1. Intracellular‐Ca2+‐force relationships were investigated in porcine epicardial coronary arteries by the simultaneous measurement of aequorin luminescence and isometric force. 2. In response to K+ depolarization and histamine, force and aequorin light rose monophasically. In response to carbachol and serotonin, tonic contractions were accompanied by biphasic aequorin signals consisting of an initial spike followed by a low plateau.
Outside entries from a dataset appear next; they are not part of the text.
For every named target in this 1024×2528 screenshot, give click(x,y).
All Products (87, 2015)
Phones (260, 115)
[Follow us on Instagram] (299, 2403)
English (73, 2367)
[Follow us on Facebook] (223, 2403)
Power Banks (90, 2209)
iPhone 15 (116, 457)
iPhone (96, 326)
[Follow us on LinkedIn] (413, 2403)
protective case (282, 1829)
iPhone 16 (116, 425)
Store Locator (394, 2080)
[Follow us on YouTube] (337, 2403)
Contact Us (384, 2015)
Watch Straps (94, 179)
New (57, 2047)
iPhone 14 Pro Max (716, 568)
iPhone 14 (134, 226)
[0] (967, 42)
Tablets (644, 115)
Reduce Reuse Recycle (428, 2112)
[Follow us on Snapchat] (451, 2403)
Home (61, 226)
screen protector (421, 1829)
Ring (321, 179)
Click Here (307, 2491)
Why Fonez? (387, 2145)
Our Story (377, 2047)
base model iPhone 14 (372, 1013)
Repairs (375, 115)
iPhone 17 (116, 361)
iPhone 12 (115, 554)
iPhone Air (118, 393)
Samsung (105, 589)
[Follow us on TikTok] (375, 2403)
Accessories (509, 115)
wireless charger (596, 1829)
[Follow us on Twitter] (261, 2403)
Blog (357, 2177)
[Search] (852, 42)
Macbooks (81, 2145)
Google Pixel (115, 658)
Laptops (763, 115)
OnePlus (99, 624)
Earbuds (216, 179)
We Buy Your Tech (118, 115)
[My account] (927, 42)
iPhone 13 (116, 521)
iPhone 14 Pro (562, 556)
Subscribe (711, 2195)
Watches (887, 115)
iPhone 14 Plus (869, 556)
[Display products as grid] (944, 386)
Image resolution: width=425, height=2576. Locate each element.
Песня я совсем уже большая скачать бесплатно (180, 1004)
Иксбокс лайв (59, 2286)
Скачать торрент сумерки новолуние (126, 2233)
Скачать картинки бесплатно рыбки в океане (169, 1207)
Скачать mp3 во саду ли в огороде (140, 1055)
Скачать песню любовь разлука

Contractions produced by prostaglandin F2 alpha (PGF2 alpha) or the endoperoxide analogue U‐46619 were accompanied by little or no detectable rise in light. 3. Comparison of steady‐state force to steady‐state light levels indicated that agonists gave greater force for a given intracellular Ca2+ concentration ([Ca2+]i) compared to that seen during K+ contractures. 4. In Ca2+‐free bathing media, carbachol produced a transient contraction accompanied by a transient intracellular Ca2+ spike indicating release of Ca2+ from intracellular storage sites. 5. In Ca2+‐free bathing media PGF2 alpha produced a tonic contraction with no detectable change in light. 6. These results suggest that changes in the sensitivity of the contractile apparatus to Ca2+ or other activator systems may be as important a mechanism of contraction as are changes in [Ca2+]i.